Police raid offices, home of retired archbishop

Brussels, Belgium - Police raided the home and office of the recently retired archbishop of Belgium on Thursday, carrying off documents and a personal computer as part of an investigation into the sexual abuse of children by Roman Catholic priests, officials said.

Police and prosecutors would not say if former Archbishop Godfried Danneels was suspected of abuse himself or simply had records pertaining to allegations against another person.

The raids followed recent statements to police "that are related to the sexual abuse of children within the church," said Jean-Marc Meilleur, a spokesman for the Brussels prosecutor's office.

Police also searched the office of a committee that is investigating sexual abuse claims with help from the church, but did not immediately give details.

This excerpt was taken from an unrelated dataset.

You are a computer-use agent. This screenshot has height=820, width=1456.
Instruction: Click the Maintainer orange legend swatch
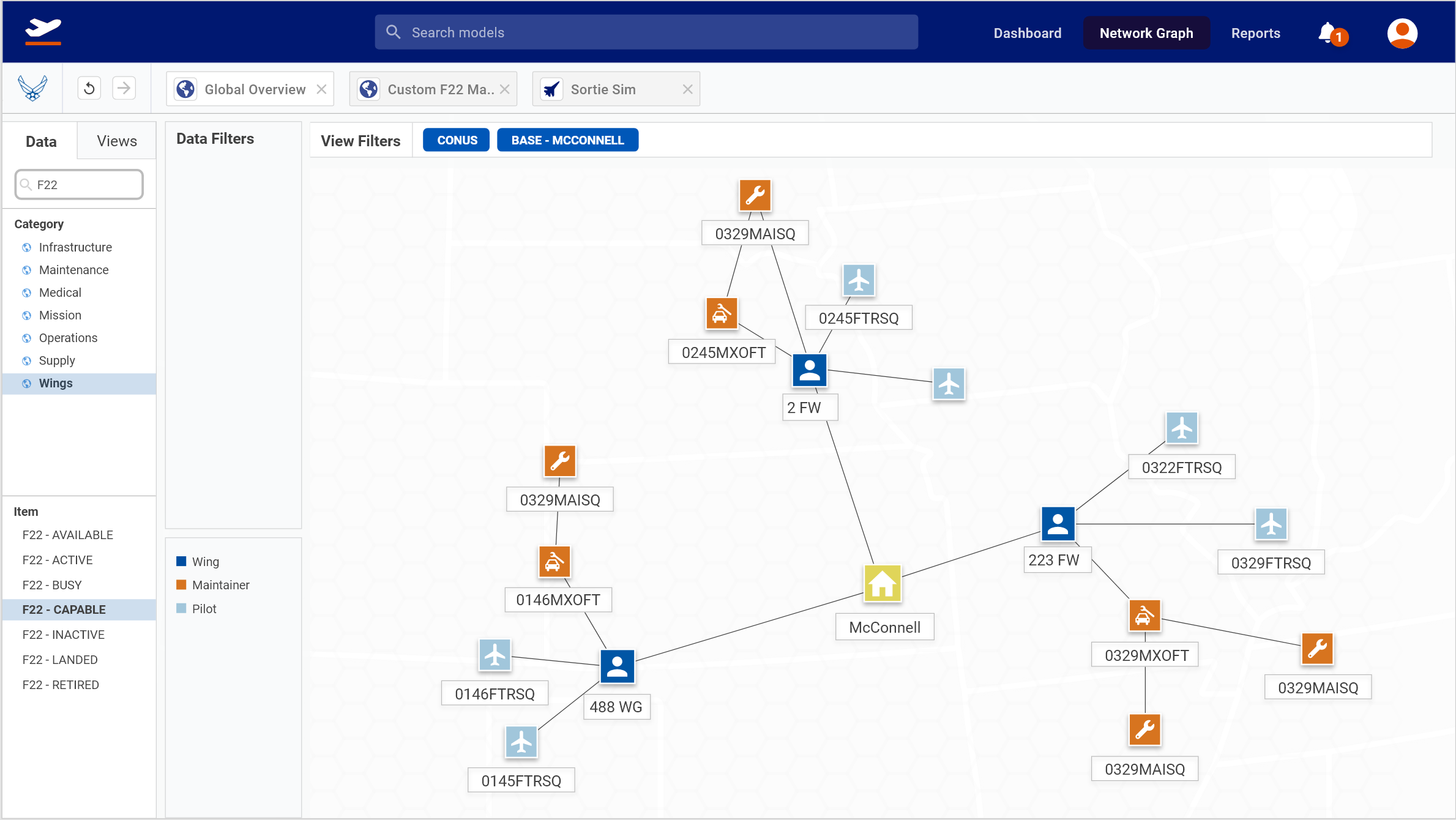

The committee has already opened 120 abuse cases but expects the number to soon double.

Police took documents, but did not question Danneels at his home in the city of Mechlin, just north of Brussels, said Hans Geybels, the spokesman for the former archbishop.

"They did take away his computer," he said.

Geybels added Danneels was fully cooperating.

"The cardinal believes justice must run its normal course. He has nothing against that," he said

Danneels was a leading liberal voice in Europe's church before he retired in January.

But he returned to the limelight when, in April 26, Belgium's longest-serving bishop, Roger Vangheluwe, resigned after admitting to having sexually abused a young boy during the time that Danneels was archbishop.

The resignation led a former priest, Rik Deville, to say that he warned Danneels at least 15 years ago that Vangheluwe had abused a boy. Danneels said in April, "I cannot remember such a discussion."

Meilleur said the search of Danneels home and office was unrelated to the Vangheluwe case.

"This is a new case that came to us recently," he said.

Vatican officials said that for the time being there would be no comment.

The sex abuse scandal has engulfed the church in Europe - and beyond - for months, with reports of abuse of in seminars, schools and other church-run institutions. Reports that priests have abused children or bishops have covered up for them have outraged the faithful.

The scandal has touched on Pope Benedict XVI's German homeland.

In his most recent remarks earlier this month, Benedict begged forgiveness from victims and promised at a Mass to "do everything possible" to protect children.

The comments came during a Mass celebrated by 15,000 priests at St. Peter's Square marking the Vatican's Year of the Priest - a year marred by revelations of hundreds of new cases of clerical abuse in Europe, Latin America and elsewhere, as well as cover-ups by bishops and evidence of long-standing Vatican inaction.

The June 11 remarks also marked the first time Benedict had spoken of the crisis from St. Peter's Basilica, the center of the church.